Какова была эта сторона жизни у подвижников и у старца Нектария, мне было неизвестно, а спрашивать не смел; да, признаться, и не очень-то интересовался этим, будучи сам нищим в молитве. Только я прежде уже заметил, что, например, у отца Нектария глаза были воспалены: не от молитвенных ли слез? Говорил мне кто-то, что у него еще и ноги больные, распухшие: ясно, от долгих стояний и поклонов...
В молитвенности и заключается главная жизнь подлинных иноков, путь к благодатному совершенству, и даже средство к получению особых даров Божиих: мудрости старческой, прозорливости, чудес, святости. Но эта сторона жизни — сокровенная у подвижников. Однако мы никогда не должны забывать о ней, как самой главной, если желаем хоть умом понять жизнь святых. А нам, грешным и земным, даже вставать к трем часам утра было трудно. Будил нас по келиям довольно молодой еще послушник, отец Нестор. Очень милый и ласковый, всегда с улыбкой на чистом с небольшой бородкой лице. Говорили про него, что он любит спать, поэтому ему и дано было послушание будить других: для этого он вынужден был поневоле вставать раньше, чтобы обойти весь скит. Но и после, говорят, его тянуло ко сну.

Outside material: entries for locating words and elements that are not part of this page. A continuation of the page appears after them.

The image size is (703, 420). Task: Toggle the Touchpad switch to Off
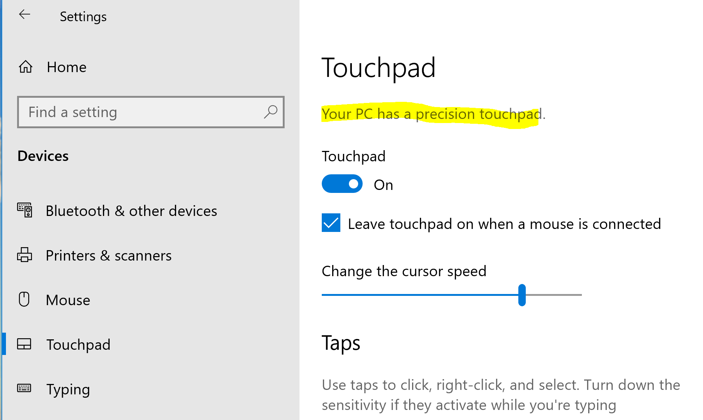tap(342, 184)
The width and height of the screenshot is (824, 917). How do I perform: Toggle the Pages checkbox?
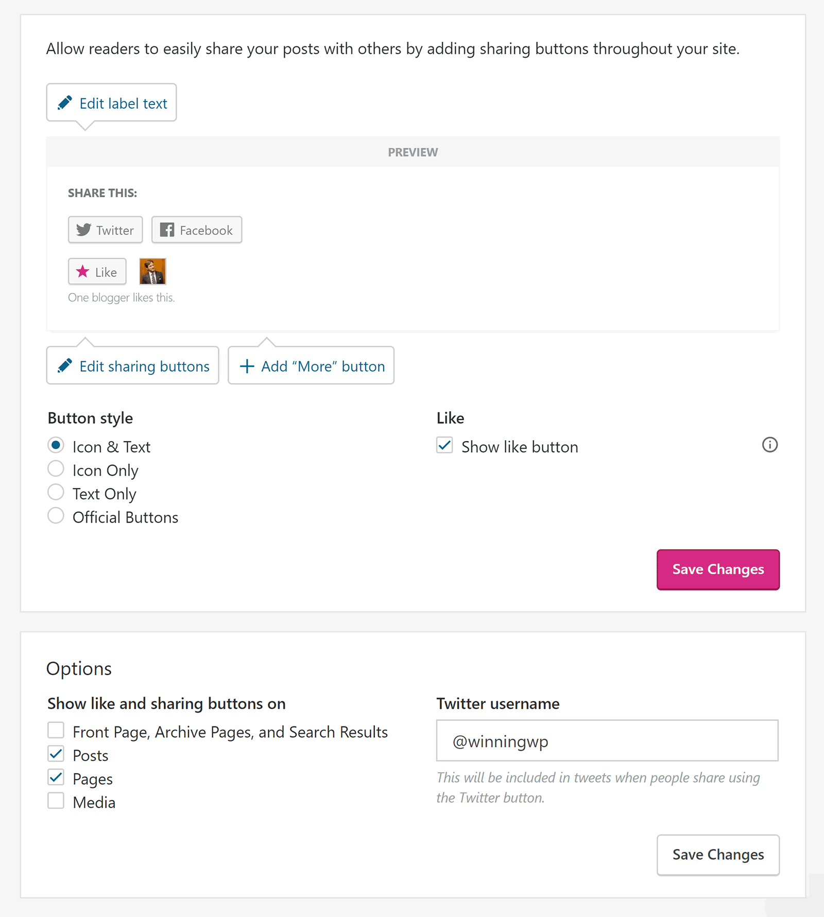click(x=56, y=777)
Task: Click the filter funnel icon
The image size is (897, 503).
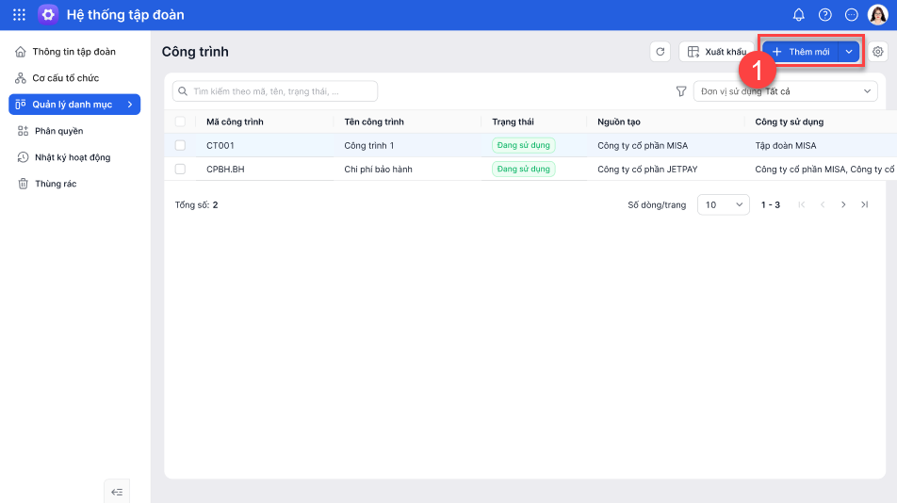Action: [x=681, y=91]
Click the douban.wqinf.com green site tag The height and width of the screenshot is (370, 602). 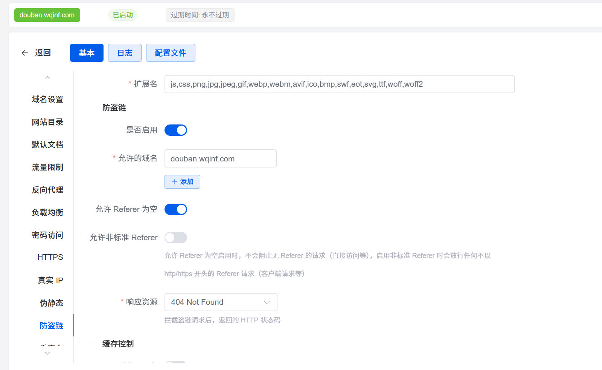coord(47,15)
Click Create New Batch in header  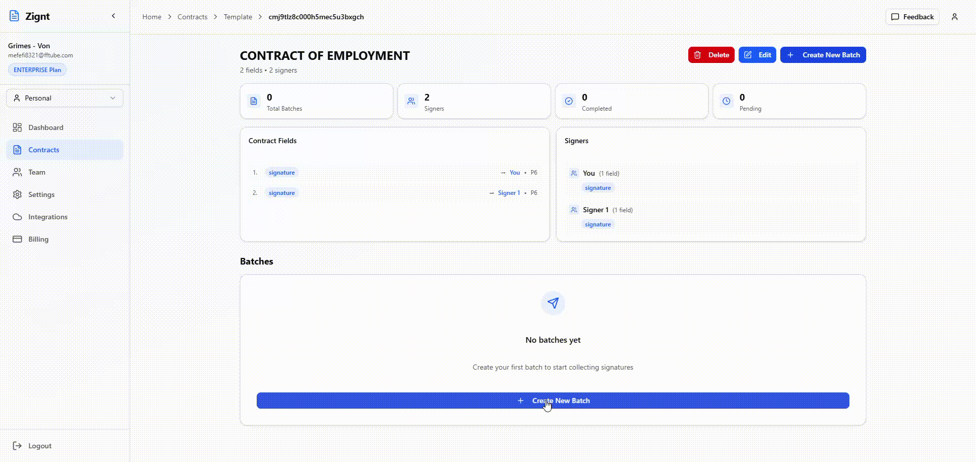click(x=822, y=55)
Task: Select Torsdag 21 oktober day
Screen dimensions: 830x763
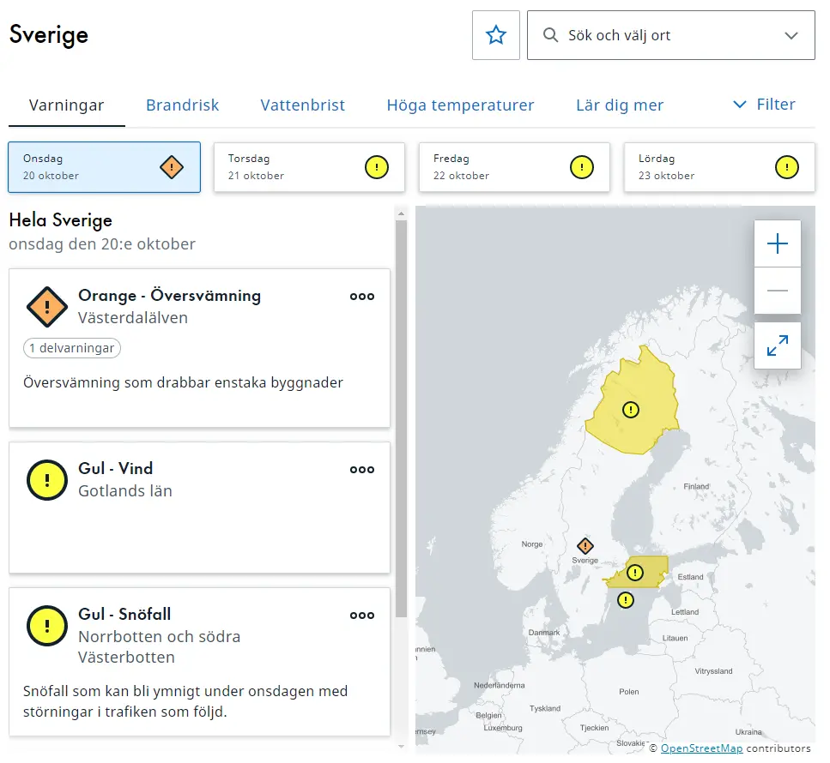Action: pyautogui.click(x=309, y=167)
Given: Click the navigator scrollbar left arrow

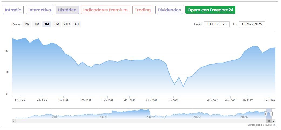Looking at the screenshot, I should [14, 121].
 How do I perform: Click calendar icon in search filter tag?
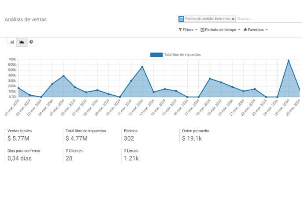pos(181,19)
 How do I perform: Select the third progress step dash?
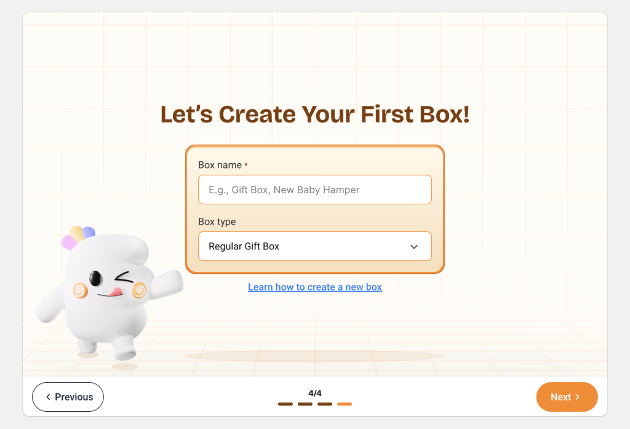coord(325,404)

— Отец Макарий, вы бы вложили хворостиночку потолще! А эта — тонка: не отопрете.
— Нет, не от того. Без молитвы начал! — сурово ответил он.
И тут же перекрестился, прочитав молитву Иисусову: «Господи Иисусе Христе, Сыне Божий, помилуй мя, грешнаго!» И снова начал вертеть ключ с прежней хворостиночкой. И замок тут же открылся. Отец Макарий, не говоря более ни слова, ушел к себе, а мы разошлись по своим комнатам.

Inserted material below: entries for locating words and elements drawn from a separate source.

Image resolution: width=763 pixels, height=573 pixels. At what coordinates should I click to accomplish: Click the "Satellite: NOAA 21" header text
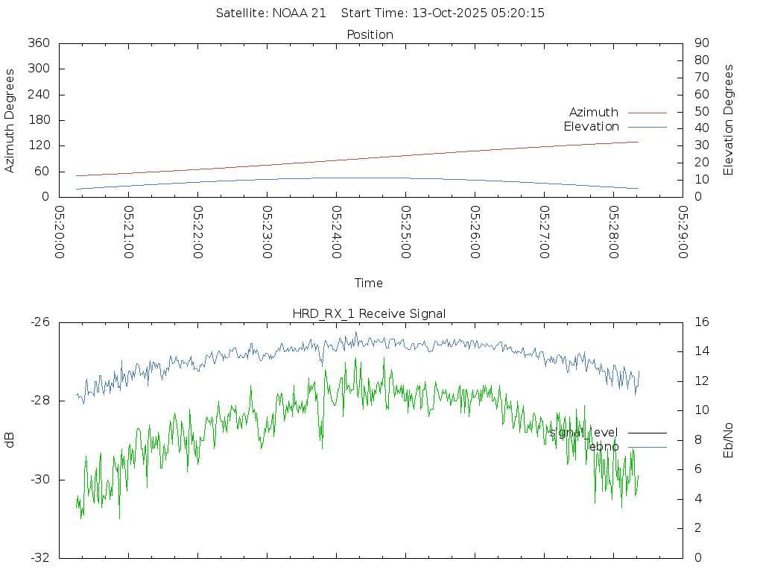click(x=270, y=13)
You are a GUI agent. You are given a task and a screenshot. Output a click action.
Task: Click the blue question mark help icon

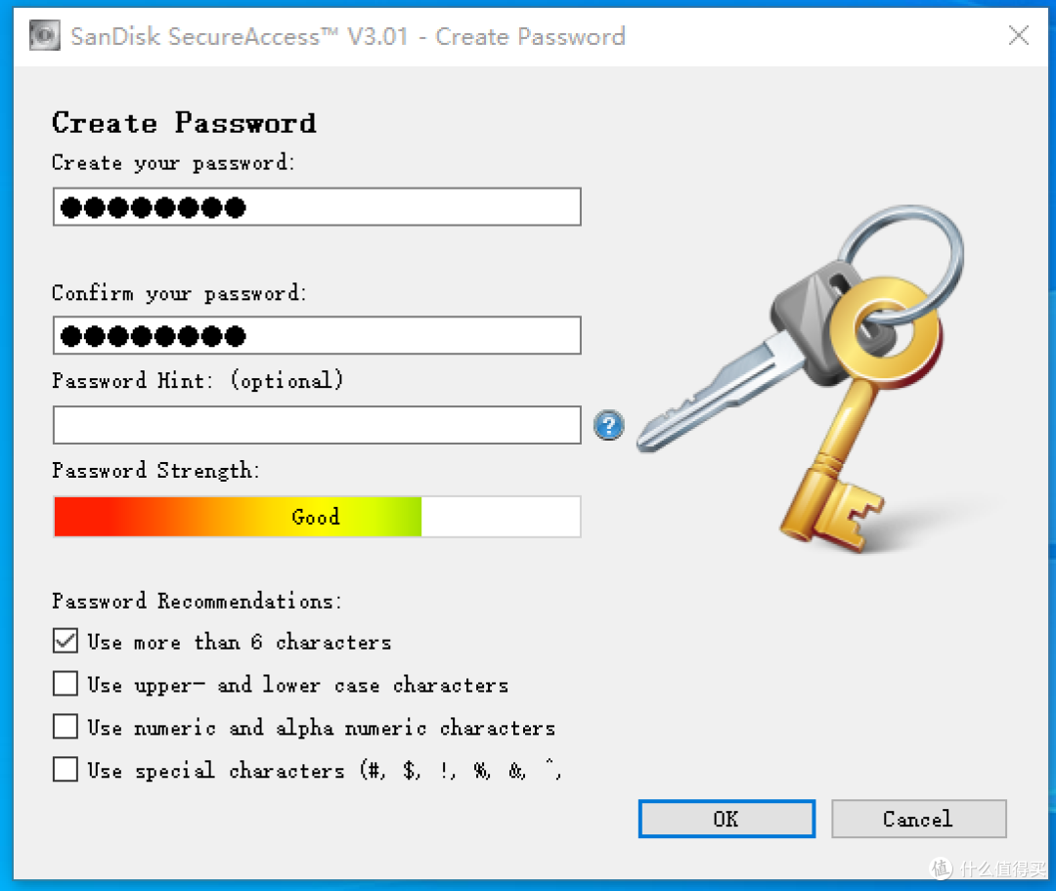point(609,425)
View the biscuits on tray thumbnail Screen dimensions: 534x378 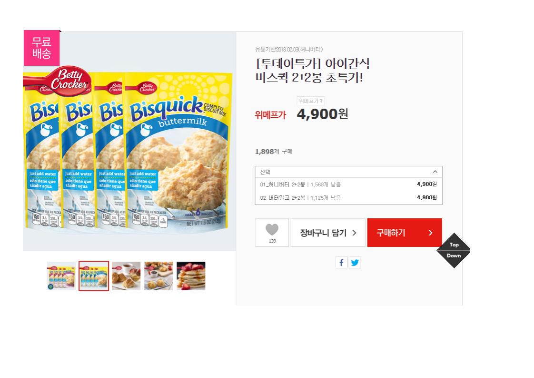tap(158, 276)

По этому поводу и в связи с ним мне вспоминается и другой случай. Спустя десять лет, будучи уже эмигрантом в Европе, я был на студенческой конференции «Христианской ассоциации молодых людей» в Германии, в городе Фалькенберге[152]

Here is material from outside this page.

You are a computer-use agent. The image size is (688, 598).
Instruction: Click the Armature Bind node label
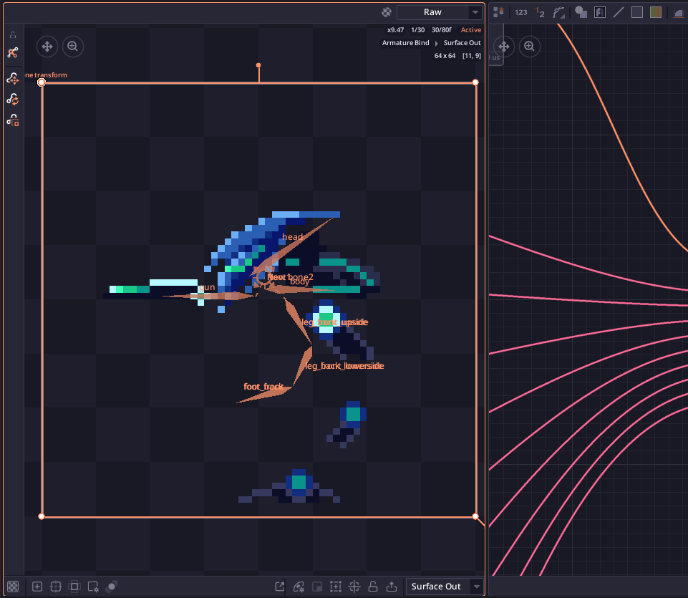pos(405,42)
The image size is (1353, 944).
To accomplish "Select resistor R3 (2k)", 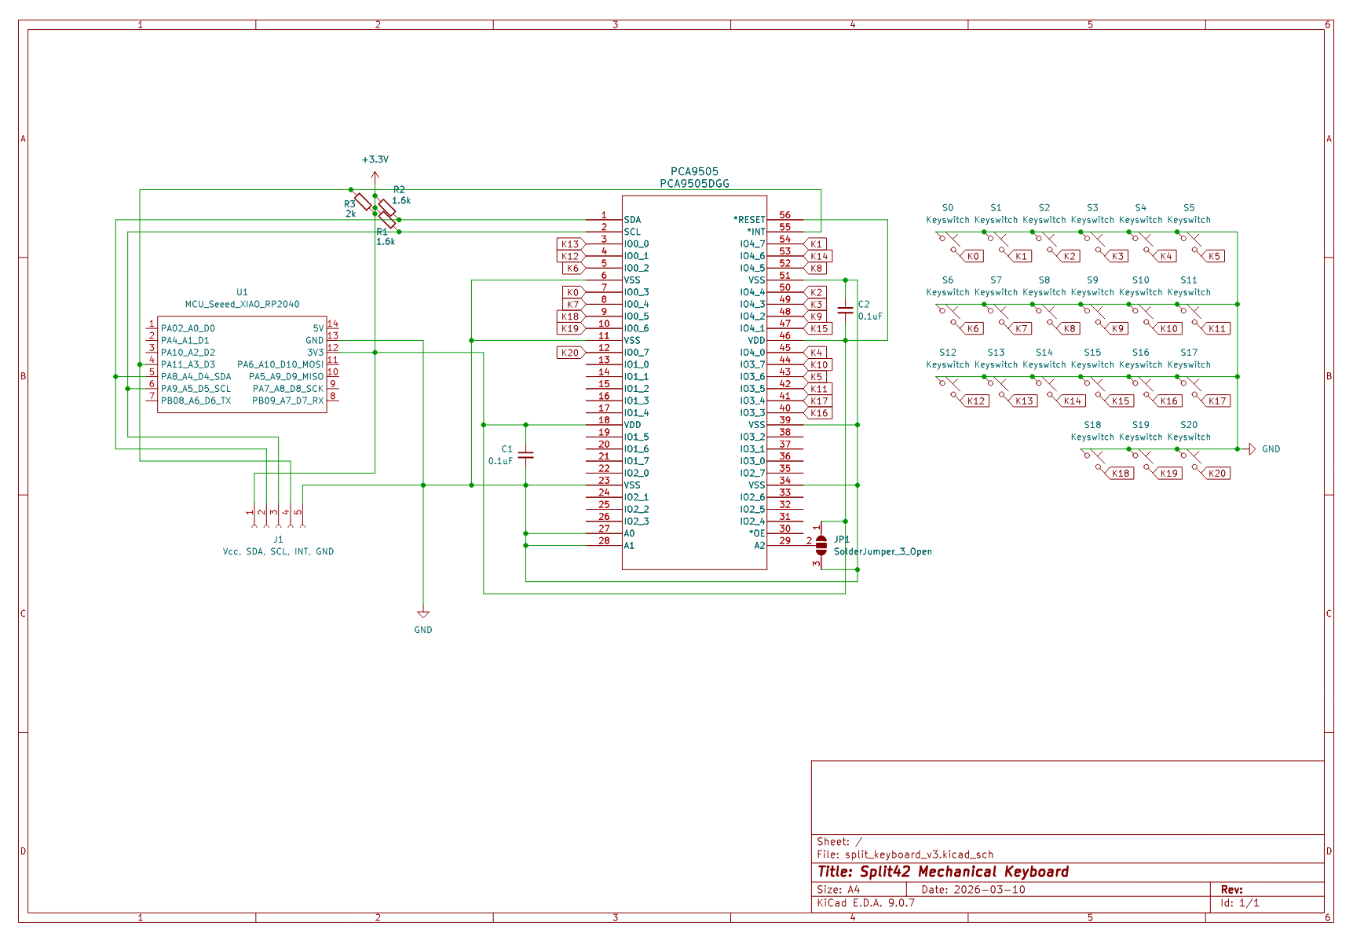I will coord(362,200).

. По обычаю, мы устраивали временный храм и ежедневно совершали богослужения, а в конце недельной конференции все говели и причащались.В устройстве храма мне помогал друг — студент А. А. У-в. На алтарной стороне нужно было повесить несколько икон. Юноша начал вбивать в стену гвозди, но они попадали на камни и гнулись. Увидев это и вспомнив отца Макария, я сказал: «А вы сначала перекреститесь и молитву сотворите, а потом уже выбирайте место гвоздю».
Тот послушно исполнил это. Помолился и наставил гвоздь в иное место, ударил молотком, и он попал в паз, между камнями. То же самое случилось и со вторым гвоздем, и с прочими.
Был подобный случай и с отцом Иоанном Кронштадтским. Встав рано утром, около трех часов, по обычаю, он должен был читать утреннее правило ко Причащению. Но никак не мог найти этой книжки. Безуспешно пересмотрев все, он вдруг остановился и подумал: «Прости меня, Господи, что я сейчас из-за поисков твари (книги) забыл Тебя, Творца всяческих!» — и немедленно вспомнил место, куда он вчера положил книгу.
Потом в жизни я многим рассказывал об этих случаях. И сам нередко на опыте проверял истинность слов «сурового» отца Макария: «Без молитвы начал».